What is SEC Form N-6

SEC Form N-6 is a form that certain trust accounts must file with the Securities and Exchange Commission (SEC). As a regulatory agency created to help prevent fraud and other forms of deception involving stocks, the SEC monitors the activities and recordkeeping of companies that trade public stock in the United States.


SEC Form N-6 is a document that must be submitted by separate accounts which are unit investment trusts that offer variable life insurance contracts. The purpose of this form is to provide investors with information that can help them decide whether to invest in a variable life insurance contract.

This form is just one example of what is known as an SEC filing. These filings are official statements or documents, which could include things like periodic reports, registration statements and documents involving risk disclosures. In the United States, the federal government requires these documents to be filed and accessible to potential investors in the interest of full disclosure. Investors review all of these documents as a way to evaluate the company’s track record, to assess its current financial health, and also to try and forecast the company’s stock performance in the near future.

Parts of SEC Form N-6

SEC Form N-6 consists of three main parts.
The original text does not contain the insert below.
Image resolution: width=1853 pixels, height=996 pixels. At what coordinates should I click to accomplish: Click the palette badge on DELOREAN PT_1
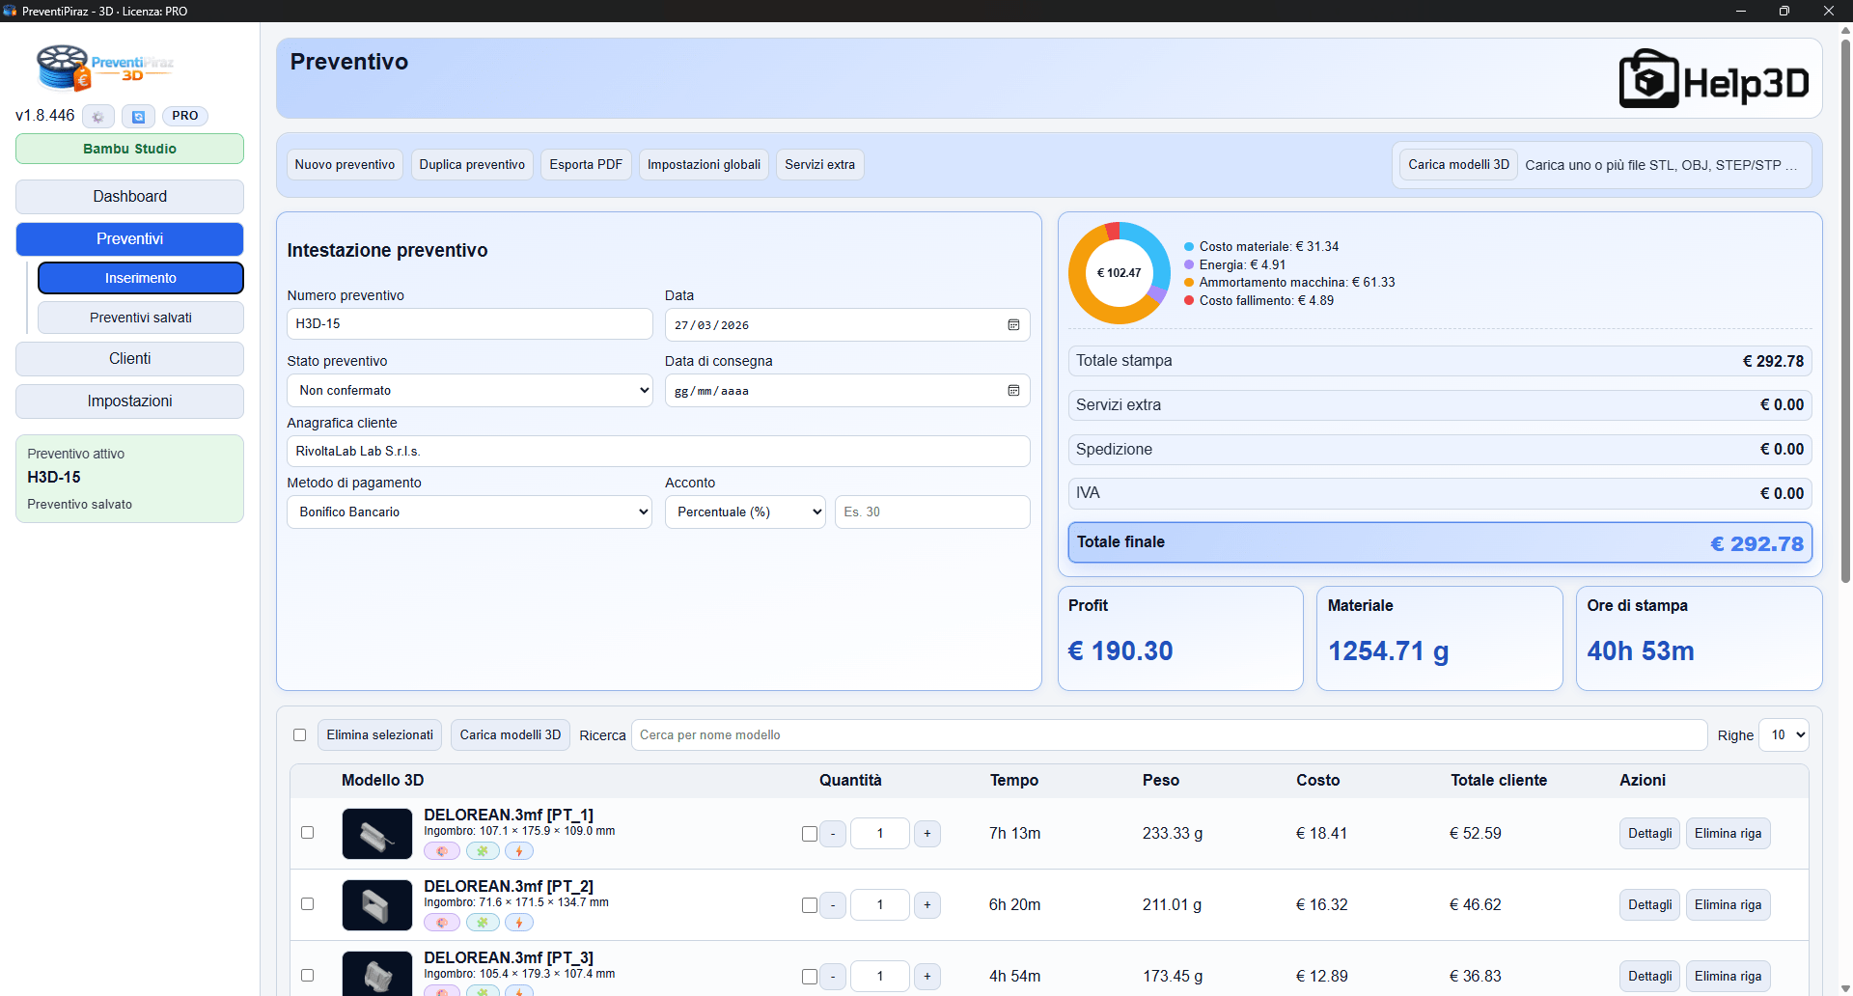tap(442, 851)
Part A of this filing, the prospectus, must contain clearly written information about the investment that the average investor, who may not have a specialized background in finance or law, can understand. It should provide a balanced disclosure of the positive and negative aspects of variable life insurance contracts, including information about risks and benefits, fees, premiums, death benefits, contract values, surrenders, loans, lapse and reinstatement, taxes and legal proceedings. Like other filings, this document should adhere to the guidelines in Securities Act Rule 421(d), known as the Plain English Rule, which dictates that the wording should be clear, concise and easily understandable.
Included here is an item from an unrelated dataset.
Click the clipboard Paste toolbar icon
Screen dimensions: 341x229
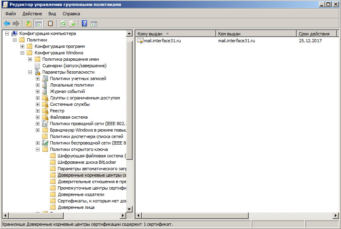pos(50,23)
Part B provides additional information that may be of interest to some investors, such as financial statements and information about premiums, underwriters and loans. Finally, Part C contains information about directors, indemnification, fee representation and more.

Companies that meet the specific criteria must complete and file SEC Form N-6, which is a document that is required by the Investment Company Act of 1940 and the Securities Act of 1933. To satisfy SEC filing obligations, the SEC Form N-6 must be completed and submitted in electronic format on the SEC website. The SEC makes the information contained in these filings available to the public.